RECORDS TO PROCESS
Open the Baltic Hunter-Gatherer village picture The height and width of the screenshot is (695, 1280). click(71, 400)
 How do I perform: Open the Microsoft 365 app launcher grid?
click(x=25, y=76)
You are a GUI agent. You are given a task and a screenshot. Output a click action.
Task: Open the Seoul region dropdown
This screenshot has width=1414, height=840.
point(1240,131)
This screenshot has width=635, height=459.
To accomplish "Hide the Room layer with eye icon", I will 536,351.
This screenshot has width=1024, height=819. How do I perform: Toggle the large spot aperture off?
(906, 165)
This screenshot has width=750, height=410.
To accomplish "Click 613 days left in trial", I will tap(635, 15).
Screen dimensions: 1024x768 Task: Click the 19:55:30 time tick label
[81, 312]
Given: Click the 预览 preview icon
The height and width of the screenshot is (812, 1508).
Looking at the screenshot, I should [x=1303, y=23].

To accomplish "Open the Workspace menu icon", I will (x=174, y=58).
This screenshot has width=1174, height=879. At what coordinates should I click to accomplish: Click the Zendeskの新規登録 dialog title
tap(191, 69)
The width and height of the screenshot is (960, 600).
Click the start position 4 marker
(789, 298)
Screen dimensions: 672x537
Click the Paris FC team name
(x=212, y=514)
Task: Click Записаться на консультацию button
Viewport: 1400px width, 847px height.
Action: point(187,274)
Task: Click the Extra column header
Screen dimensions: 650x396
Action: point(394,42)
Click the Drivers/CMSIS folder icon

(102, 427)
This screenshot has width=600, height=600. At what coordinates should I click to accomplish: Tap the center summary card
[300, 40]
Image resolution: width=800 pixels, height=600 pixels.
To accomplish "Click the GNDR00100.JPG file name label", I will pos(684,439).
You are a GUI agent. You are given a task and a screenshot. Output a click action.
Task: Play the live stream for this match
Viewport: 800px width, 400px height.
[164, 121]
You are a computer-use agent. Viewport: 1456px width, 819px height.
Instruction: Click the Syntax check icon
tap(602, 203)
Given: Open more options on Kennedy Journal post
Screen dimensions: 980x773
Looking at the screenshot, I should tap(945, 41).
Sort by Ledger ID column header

TASK DETAILS
Please write out, unchanged, the part of the listing that opens with the line containing "Screen dimensions: 672x537" and closes with the final line of the listing, both included.

RESPONSE TO THIS TASK
Screen dimensions: 672x537
Click the Paris FC team name
(x=212, y=514)
Task: Click Записаться на консультацию button
Viewport: 1400px width, 847px height.
Action: point(187,274)
Task: Click the Extra column header
Screen dimensions: 650x396
Action: point(394,42)
Click the Drivers/CMSIS folder icon

(102, 427)
This screenshot has width=600, height=600. At what coordinates should I click to accomplish: Tap the center summary card
[300, 40]
Image resolution: width=800 pixels, height=600 pixels.
To accomplish "Click the GNDR00100.JPG file name label", I will pos(684,439).
You are a GUI agent. You are given a task and a screenshot. Output a click action.
Task: Play the live stream for this match
Viewport: 800px width, 400px height.
[164, 121]
You are a computer-use agent. Viewport: 1456px width, 819px height.
Instruction: Click the Syntax check icon
tap(602, 203)
Given: Open more options on Kennedy Journal post
Screen dimensions: 980x773
Looking at the screenshot, I should tap(945, 41).
Sort by Ledger ID column header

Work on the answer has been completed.